Occasional commenter Earl Wajenberg has a site of his own, Wind Off The Hilltop. (Hmm. I should put that on my sidebar. Only five years overdue.) He is part of my Thursday Pub Night and has both wide general knowledge and some specialties. He is both a tech writer and a writer of science fiction. An old friend of his unearthed a piece of his from decades ago which he has just put up Letters to the Seven Churches in Modernity A sample:
To the angel of the church in Suburbia write:
The one who brought division and scandal says this: I know you have kneaded the gospel into the bread of the nations, making it part of custom and law, and that you have quietly and slowly spread the good news through the generations.
But I have this against you, that you have made my name a label, not of righteousness but of respectability. Instead of making holiness your custom, you have called your customs holiness. You have sought reputation from repetition of prayers you have emptied. You have dinned the gospel in your ears until you no longer hear it. You have become lukewarm, fearing to scandalize the scalded.
Therefore repent or the gospel will depart from you and the praise of the world will be your only reward, quickly lost.
He who has an ear, let him hear what the Spirit says to the churches. The one who overcomes will be blessed for the sake of my name when he is cast out of the assembly.
6 comments:
Someone should have gotten credit for bringing great but dangerous energy, but I am not sure who.
I checked out the link; by "The Church in Sparta", does he mean things like Purity Culture?
I don't really know much about Purity Culture. I was referring to the way some of the faithful are deeply suspicious of anything fun, however innocent--the kind of religious practice that's full of "petty abstinences," as Screwtape called them when Proposing a Toast. The caricature of the sour-faced puritan has a factual root. It calls itself "temperance," but it is in fact just intemperate in the negative direction, and it does no favors for either the faithful or the world.
Gotcha. Makes sense.
The quick and dirty explanation is that Purity Culture was the overreaction to the rise in teen pregnancies and STDs in the 80s and 90s. It tried to encourage people to wait until marriage to have sex, but it quickly turned into its own form of hypersexualization. People got very picky about things like whether or not girls were wearing "modest" clothing, or worried that mouth kissing would automatically lead to people having sex---which it usually doesn't. Girls were told that their bodies were snares for boys, and boys were told that they were hopeless when it can to self-control. The end result was a lot of sexual abuse and porn addictions in many churches.

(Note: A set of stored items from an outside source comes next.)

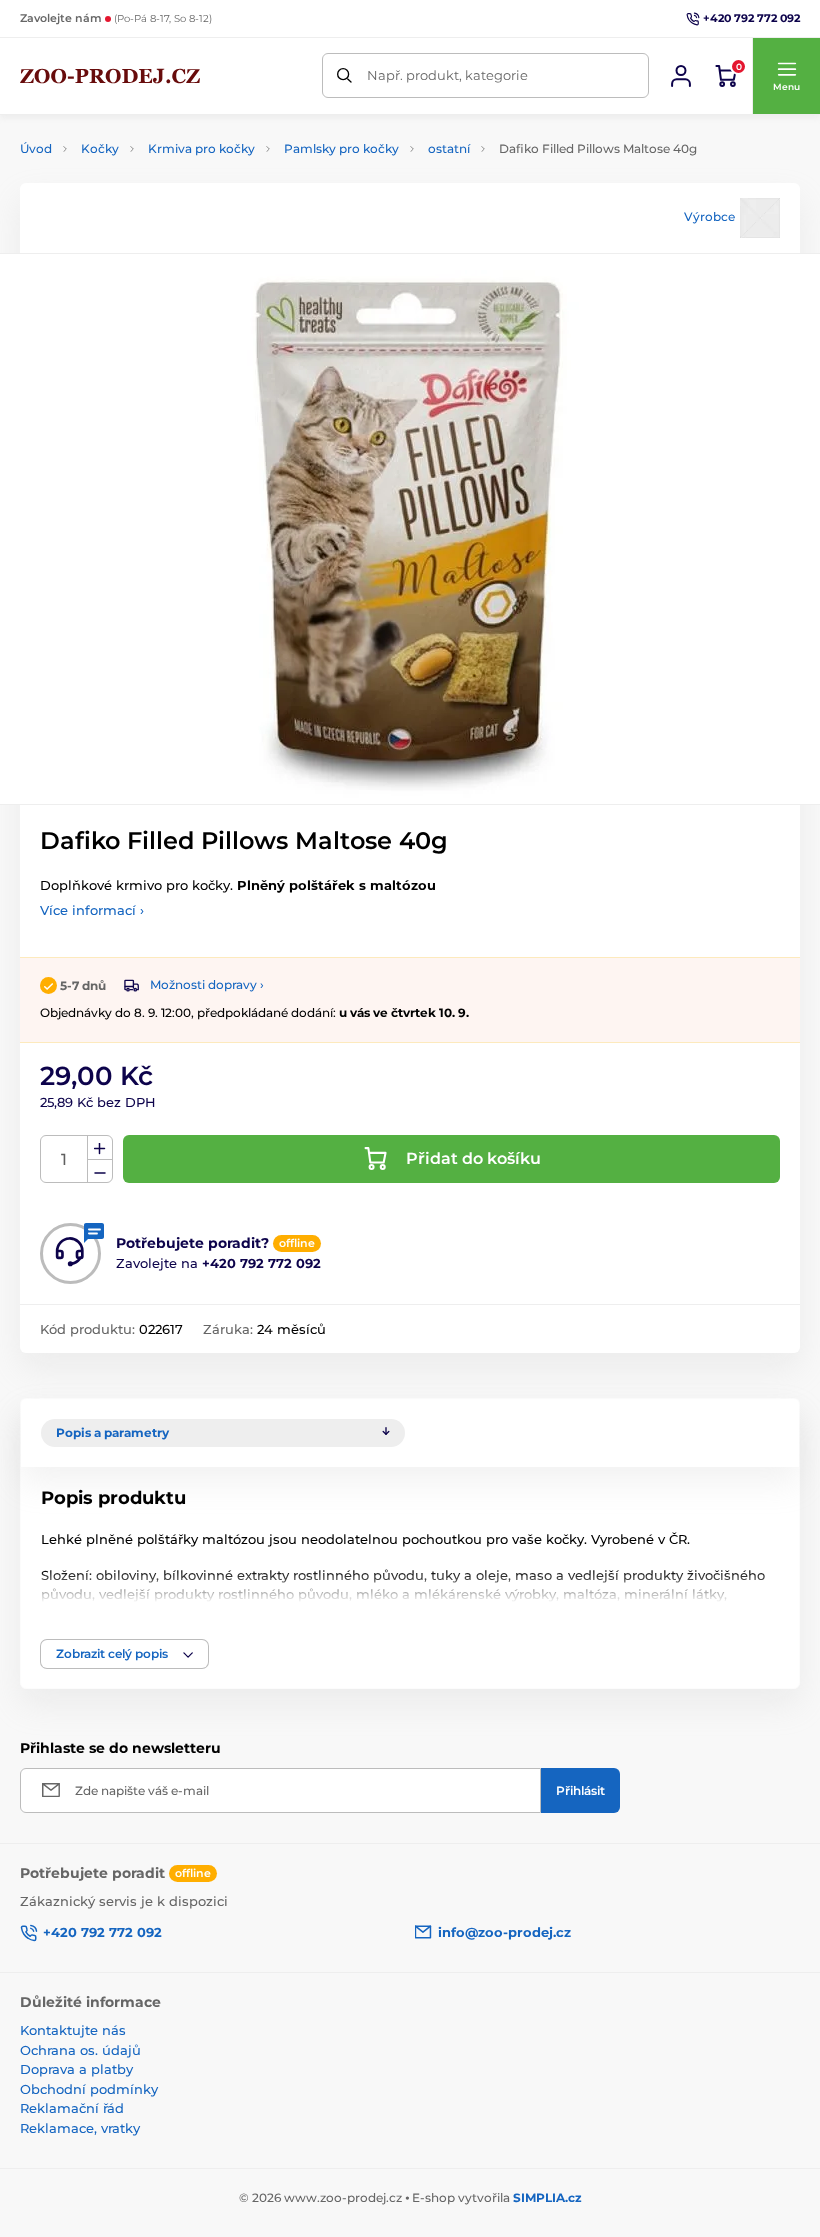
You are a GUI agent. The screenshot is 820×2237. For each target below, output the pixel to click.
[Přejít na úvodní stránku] (110, 76)
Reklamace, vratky (80, 2128)
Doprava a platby (76, 2069)
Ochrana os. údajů (80, 2050)
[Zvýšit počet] (100, 1148)
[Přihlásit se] (681, 76)
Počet (64, 1159)
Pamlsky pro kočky (341, 148)
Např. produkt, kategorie (447, 75)
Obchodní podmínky (89, 2089)
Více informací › (92, 910)
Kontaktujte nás (73, 2030)
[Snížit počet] (100, 1171)
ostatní (449, 148)
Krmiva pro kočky (201, 148)
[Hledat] (344, 75)
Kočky (100, 148)
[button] (786, 76)
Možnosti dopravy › (207, 984)
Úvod (36, 148)
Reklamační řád (72, 2108)
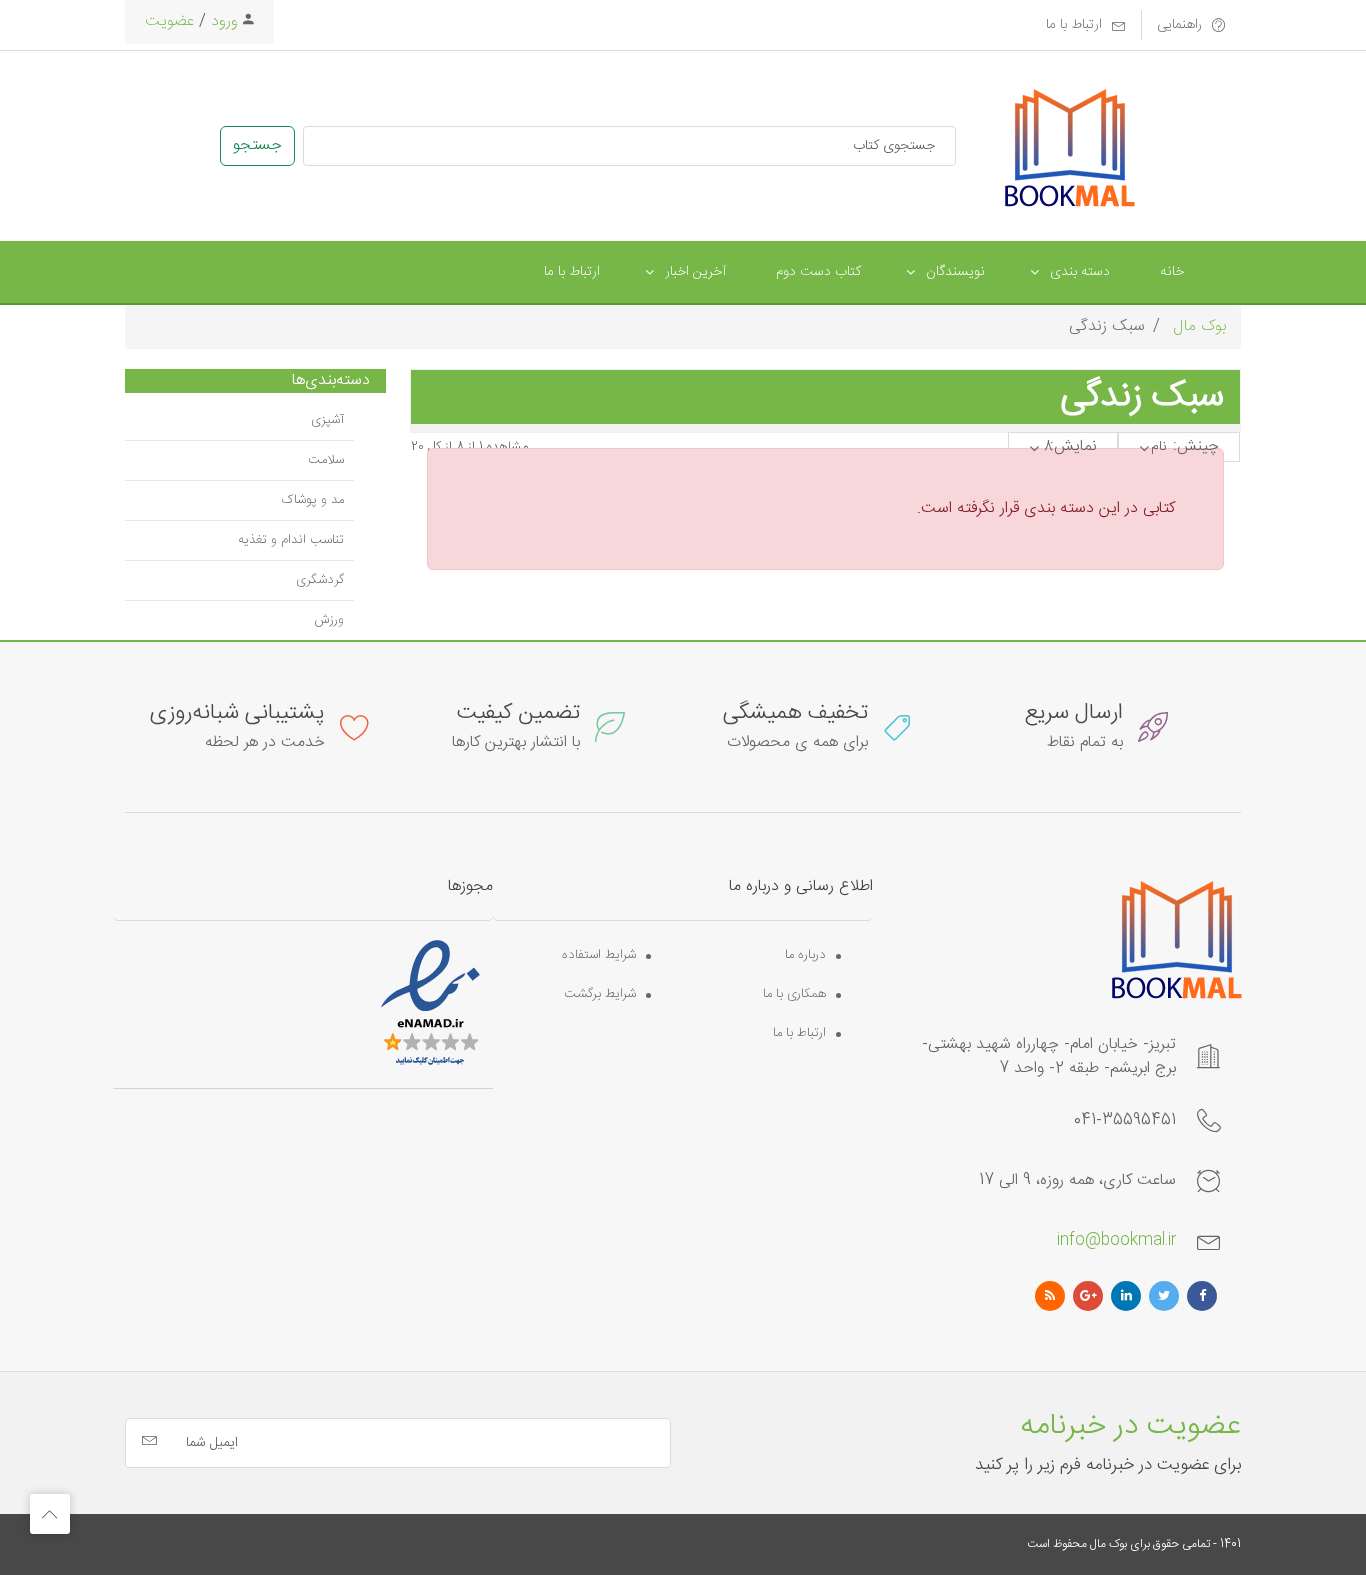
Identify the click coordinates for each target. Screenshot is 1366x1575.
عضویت (169, 21)
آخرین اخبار (695, 272)
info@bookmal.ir (1116, 1240)
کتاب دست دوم (818, 272)
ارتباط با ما (572, 272)
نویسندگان (955, 272)
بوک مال (1199, 326)
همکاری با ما (794, 994)
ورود (222, 21)
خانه (1172, 272)
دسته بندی (1080, 272)
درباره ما (805, 955)
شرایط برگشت (600, 994)
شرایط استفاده (599, 955)
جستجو (257, 145)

Purity Culture is certainly a clear example of the problem addressed in the Letter to Sparta. You can also see it just behind the scenes in the musical comedy "Guys and Dolls." The musical itself is a lot of fun and I'm not speaking a word against it: Sgt. Sarah and her never-named Salvation Army are clearly good people and Nathan Detroit and his boys are clearly lovable rascals. BUT, Nathan & Co. are clearly based on organized crime and are a comedy scrim in front of a life of gambling, drinking, and prostitution that seems to be the mortal-world crust on top of Hell, AND you can see that Sarah & Co., in understandable reaction to this, NEVER touch alcohol, not even in moderation (and I would be willing to bet they use grape juice at communion), NEVER play cards, for money or not, and are pictures of self-repression. Would it be hard to believe that Sarah's fictitious denomination doesn't celebrate birthdays or Halloween, celebrates Christmas and Easter only with a couple of seasonal hymns on Sunday, doesn't go dancing or to the movies, et endless cetera?

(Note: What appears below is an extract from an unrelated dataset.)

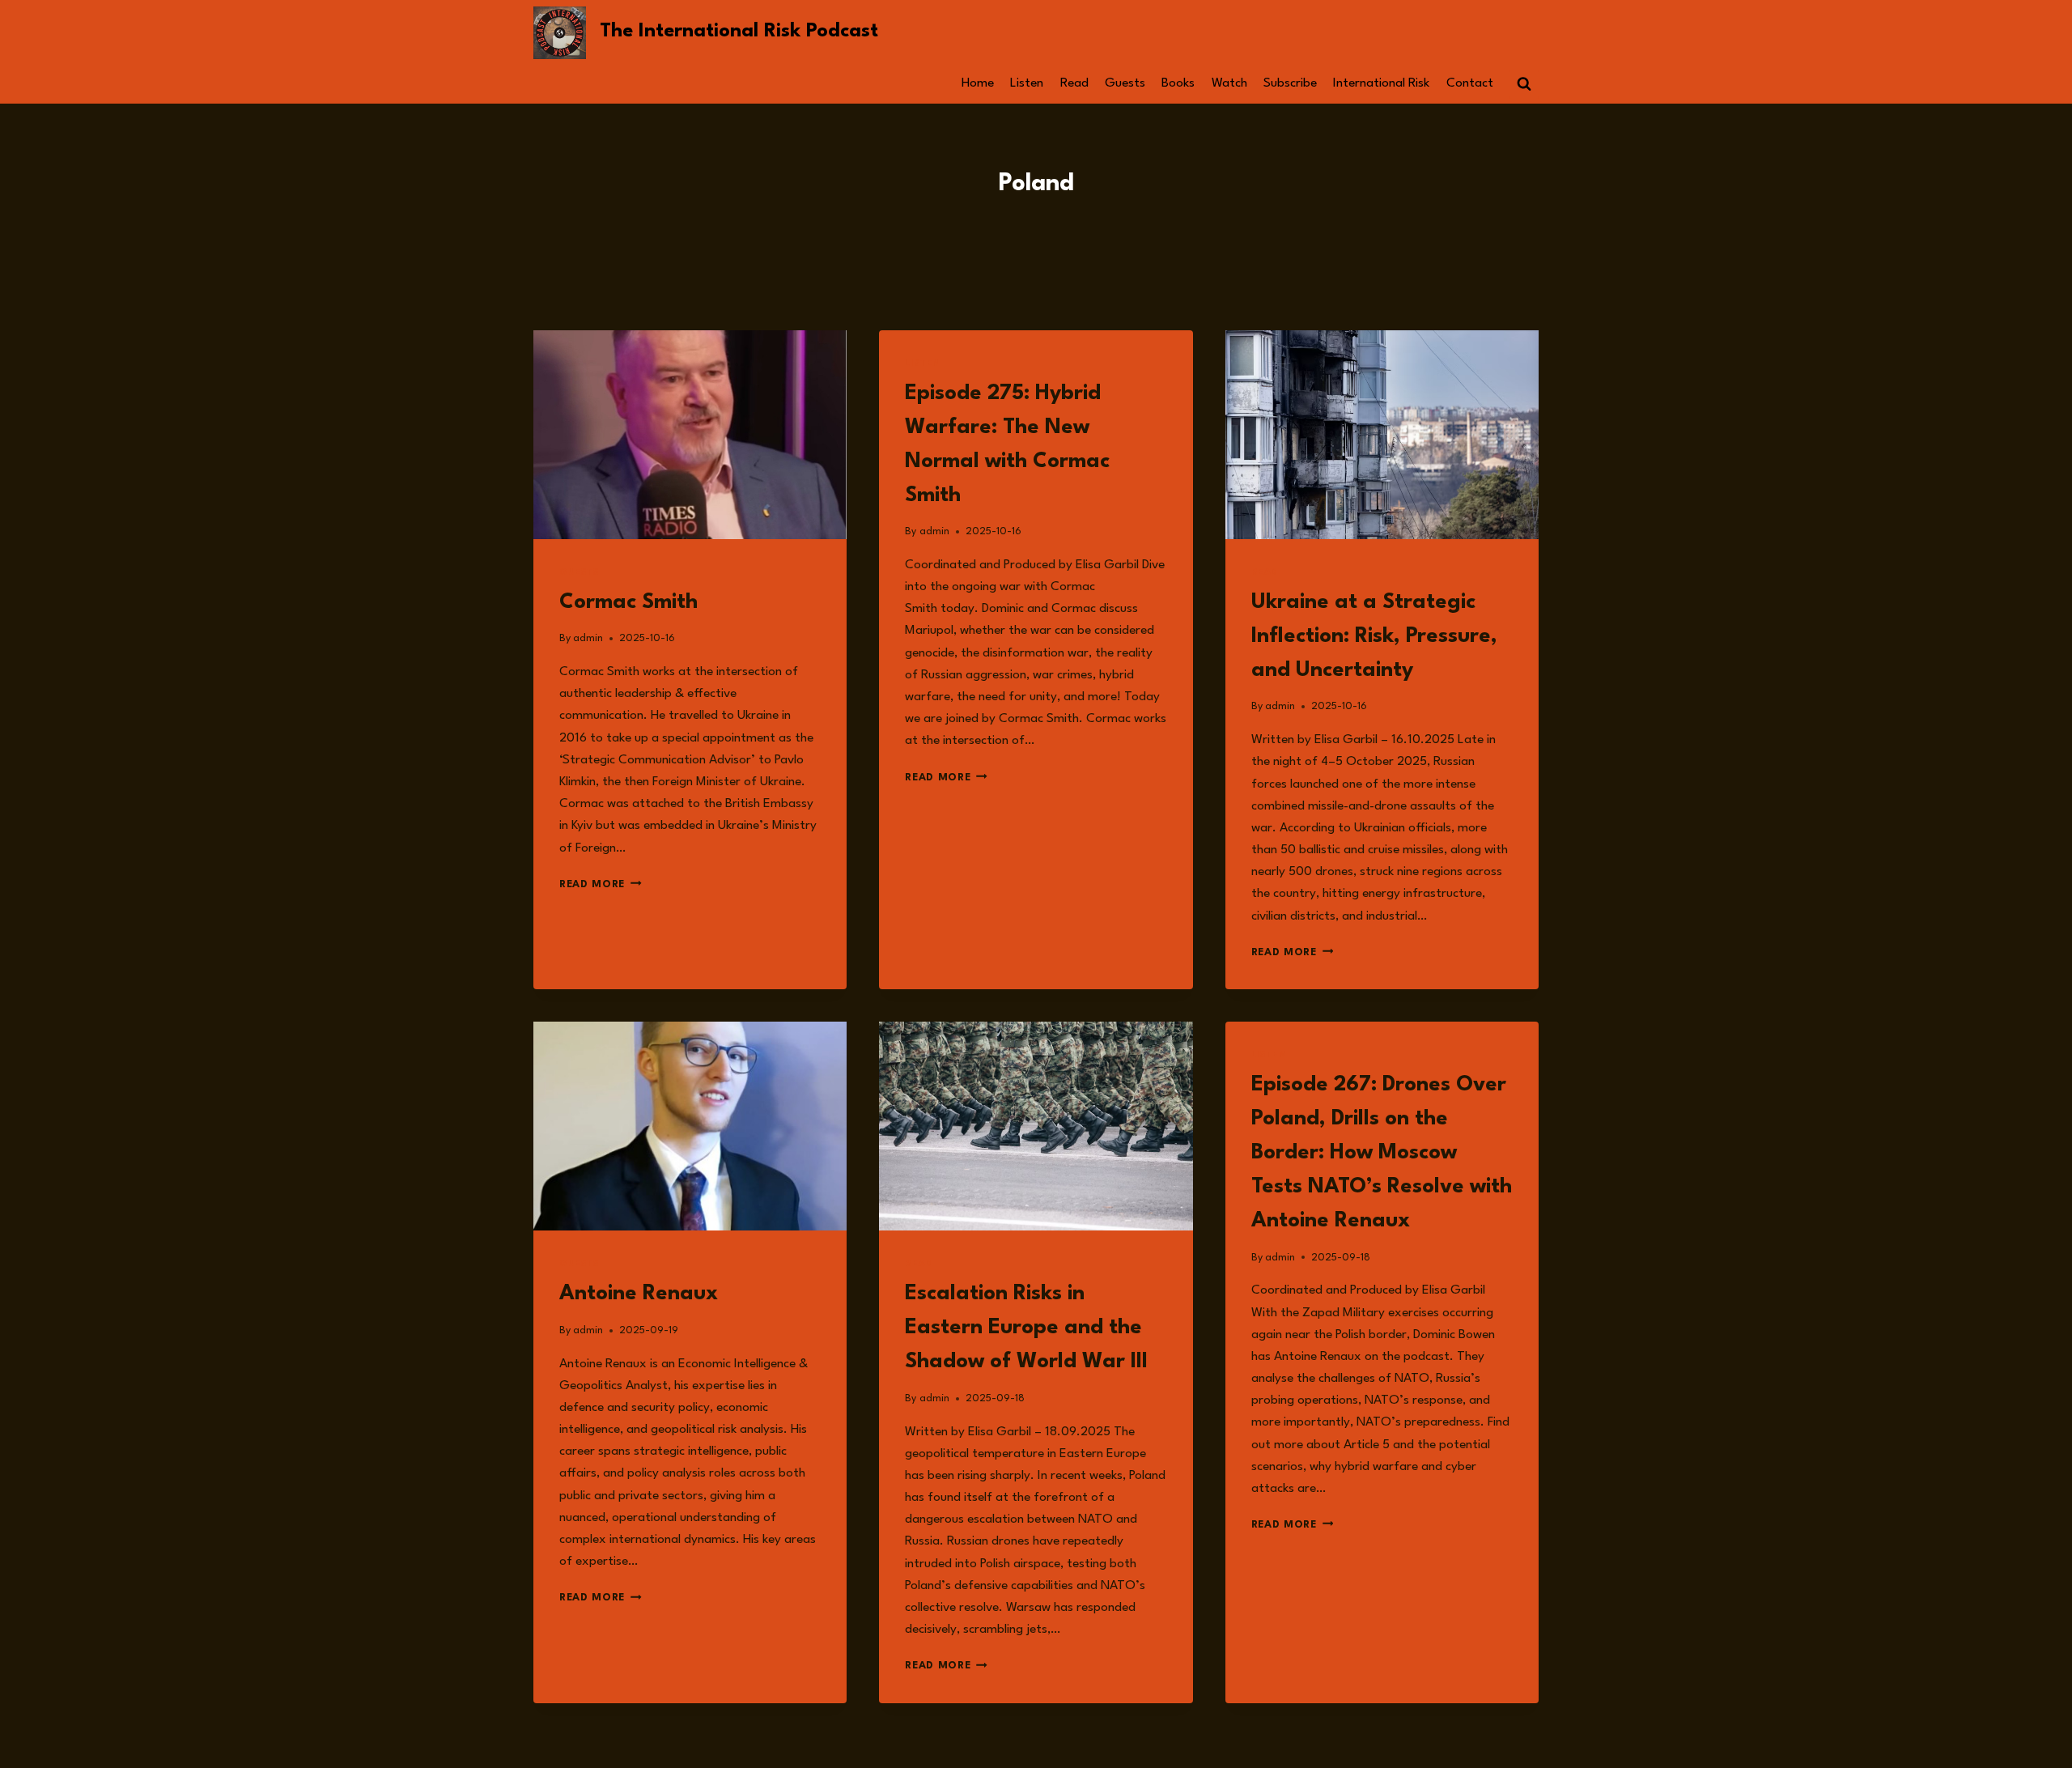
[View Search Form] (1524, 84)
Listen (1026, 83)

The extreems lock musical horns in this piece (a study in irony, since neither "knew"):
https://www.youtube.com/watch?v=Ii2gQI8WA7I
When I was in the fourth grade our teacher was a battle-axe of a nun who was very fierce against any manifestation of vice in her pupils. One day she caught me with a deck of playing cards. Thinking quickly, I told her that the deck was for performing magic tricks, not for any kind of naughty game. She was skeptical, so I showed her a trick. She was impressed. I didn't get punished, and I even got to keep the cards. Rest in Peace, Sister Concepta.